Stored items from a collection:
━━━━━━━━━━━━━━━━━━━━

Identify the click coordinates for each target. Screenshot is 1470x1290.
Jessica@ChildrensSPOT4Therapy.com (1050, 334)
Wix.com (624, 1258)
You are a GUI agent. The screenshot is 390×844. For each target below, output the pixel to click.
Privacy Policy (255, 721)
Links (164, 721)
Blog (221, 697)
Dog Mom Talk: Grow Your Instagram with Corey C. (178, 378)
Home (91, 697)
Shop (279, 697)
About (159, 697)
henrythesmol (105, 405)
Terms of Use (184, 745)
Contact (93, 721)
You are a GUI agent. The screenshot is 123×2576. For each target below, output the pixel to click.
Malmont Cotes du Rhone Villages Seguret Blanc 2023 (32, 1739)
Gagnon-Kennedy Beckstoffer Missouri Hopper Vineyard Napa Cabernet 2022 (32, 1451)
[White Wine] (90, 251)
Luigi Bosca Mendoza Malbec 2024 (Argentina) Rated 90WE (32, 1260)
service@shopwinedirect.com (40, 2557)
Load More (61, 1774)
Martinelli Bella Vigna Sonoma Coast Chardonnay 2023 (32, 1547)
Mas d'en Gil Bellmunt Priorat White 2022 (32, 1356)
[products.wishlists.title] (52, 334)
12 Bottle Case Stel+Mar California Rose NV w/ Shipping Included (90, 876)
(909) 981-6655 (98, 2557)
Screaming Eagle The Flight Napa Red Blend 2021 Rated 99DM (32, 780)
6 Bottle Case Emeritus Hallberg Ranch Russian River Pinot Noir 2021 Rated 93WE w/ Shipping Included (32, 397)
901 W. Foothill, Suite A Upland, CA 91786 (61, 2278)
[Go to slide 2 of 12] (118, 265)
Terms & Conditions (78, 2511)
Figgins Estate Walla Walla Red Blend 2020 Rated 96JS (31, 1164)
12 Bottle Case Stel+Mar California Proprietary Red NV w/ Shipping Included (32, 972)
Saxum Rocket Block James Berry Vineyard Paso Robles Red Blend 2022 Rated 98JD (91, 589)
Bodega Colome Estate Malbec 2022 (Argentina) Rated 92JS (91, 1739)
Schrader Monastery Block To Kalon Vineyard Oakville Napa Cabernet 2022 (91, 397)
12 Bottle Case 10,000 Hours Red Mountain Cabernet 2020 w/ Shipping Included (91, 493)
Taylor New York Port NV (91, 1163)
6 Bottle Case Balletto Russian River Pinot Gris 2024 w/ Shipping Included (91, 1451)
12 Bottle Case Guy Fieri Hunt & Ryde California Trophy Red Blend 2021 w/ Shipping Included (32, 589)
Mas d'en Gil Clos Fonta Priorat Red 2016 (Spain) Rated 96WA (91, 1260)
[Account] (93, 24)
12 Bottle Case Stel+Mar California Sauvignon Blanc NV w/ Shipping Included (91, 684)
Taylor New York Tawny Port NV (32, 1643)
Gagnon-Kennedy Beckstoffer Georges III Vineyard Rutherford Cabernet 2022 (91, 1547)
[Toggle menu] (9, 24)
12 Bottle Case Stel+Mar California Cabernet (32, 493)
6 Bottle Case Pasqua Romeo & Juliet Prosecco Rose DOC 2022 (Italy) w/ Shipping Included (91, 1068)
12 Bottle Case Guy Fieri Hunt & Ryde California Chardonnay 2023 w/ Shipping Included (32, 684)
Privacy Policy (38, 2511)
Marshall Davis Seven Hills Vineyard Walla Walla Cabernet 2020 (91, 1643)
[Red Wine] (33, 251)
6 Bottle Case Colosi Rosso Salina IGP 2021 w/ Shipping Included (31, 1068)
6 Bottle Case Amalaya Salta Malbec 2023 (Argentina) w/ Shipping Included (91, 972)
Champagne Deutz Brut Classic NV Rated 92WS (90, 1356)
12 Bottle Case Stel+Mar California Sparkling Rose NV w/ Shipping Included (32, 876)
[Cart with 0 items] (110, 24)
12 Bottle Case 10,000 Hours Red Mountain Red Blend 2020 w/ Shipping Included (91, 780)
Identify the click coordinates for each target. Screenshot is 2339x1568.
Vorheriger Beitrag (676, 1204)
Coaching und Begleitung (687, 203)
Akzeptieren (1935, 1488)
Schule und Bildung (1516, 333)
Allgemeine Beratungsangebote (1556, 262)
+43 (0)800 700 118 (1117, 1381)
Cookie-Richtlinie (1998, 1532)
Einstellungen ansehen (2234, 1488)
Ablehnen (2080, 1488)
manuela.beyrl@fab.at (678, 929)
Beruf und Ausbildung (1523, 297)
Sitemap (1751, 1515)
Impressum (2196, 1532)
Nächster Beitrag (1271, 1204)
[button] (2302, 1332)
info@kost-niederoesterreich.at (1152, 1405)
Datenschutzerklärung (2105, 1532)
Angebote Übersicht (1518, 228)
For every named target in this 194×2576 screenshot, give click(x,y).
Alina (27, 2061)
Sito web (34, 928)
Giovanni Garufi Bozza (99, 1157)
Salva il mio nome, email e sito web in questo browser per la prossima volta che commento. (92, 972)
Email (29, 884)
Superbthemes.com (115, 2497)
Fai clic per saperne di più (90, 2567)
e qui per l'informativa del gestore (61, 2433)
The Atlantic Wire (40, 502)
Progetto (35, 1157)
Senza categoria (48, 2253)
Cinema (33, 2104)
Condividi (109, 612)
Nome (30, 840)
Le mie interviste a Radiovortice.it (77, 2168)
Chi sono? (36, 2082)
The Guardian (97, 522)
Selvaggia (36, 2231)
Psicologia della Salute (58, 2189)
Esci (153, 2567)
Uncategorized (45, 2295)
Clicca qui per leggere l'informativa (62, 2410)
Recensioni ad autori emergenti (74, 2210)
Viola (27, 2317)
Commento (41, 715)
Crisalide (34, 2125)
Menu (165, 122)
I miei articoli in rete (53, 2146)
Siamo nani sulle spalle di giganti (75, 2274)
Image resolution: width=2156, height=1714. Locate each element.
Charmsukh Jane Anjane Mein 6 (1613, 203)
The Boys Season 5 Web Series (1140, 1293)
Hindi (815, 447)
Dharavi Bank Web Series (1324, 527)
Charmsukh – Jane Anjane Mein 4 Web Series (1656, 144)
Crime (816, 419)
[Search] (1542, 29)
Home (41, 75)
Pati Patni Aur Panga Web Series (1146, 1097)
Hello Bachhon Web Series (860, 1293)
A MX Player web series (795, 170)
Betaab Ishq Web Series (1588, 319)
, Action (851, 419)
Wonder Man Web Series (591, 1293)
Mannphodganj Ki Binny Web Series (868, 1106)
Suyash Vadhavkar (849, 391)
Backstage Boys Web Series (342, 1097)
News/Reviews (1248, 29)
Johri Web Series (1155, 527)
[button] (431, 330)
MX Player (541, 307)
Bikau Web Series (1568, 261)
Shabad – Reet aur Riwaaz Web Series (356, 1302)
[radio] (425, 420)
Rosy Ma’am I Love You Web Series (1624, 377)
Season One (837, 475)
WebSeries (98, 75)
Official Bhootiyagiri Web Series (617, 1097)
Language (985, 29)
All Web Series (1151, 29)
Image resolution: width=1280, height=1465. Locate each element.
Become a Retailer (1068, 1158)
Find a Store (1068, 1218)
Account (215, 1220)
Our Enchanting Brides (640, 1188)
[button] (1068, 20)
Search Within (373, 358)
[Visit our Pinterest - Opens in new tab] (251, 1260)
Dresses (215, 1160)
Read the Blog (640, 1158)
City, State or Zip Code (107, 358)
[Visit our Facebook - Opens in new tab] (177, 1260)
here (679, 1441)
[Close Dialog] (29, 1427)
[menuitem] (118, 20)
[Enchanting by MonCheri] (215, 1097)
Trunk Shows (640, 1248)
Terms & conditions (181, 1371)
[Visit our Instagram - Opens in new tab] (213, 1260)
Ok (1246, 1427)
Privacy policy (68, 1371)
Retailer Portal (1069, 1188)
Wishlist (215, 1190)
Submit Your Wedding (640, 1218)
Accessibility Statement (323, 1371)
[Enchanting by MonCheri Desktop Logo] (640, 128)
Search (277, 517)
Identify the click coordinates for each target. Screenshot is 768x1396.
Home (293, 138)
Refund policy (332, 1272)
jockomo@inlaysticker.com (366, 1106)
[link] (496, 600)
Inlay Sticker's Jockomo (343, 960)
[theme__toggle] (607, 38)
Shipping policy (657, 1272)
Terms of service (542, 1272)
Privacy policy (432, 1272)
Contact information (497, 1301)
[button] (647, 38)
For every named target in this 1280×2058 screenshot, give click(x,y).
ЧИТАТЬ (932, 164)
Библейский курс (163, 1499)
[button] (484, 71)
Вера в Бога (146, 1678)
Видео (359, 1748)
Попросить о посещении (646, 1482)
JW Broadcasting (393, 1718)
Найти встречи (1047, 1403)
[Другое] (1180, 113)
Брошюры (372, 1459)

━━━━━━━━━━━━━━━━━━━━

• [Assignment]:
Lines above that include the string "Visit" need to be copied.

• [Solution to this task]:
[Visit our Pinterest - Opens in new tab] (251, 1260)
[Visit our Facebook - Opens in new tab] (177, 1260)
[Visit our Instagram - Opens in new tab] (213, 1260)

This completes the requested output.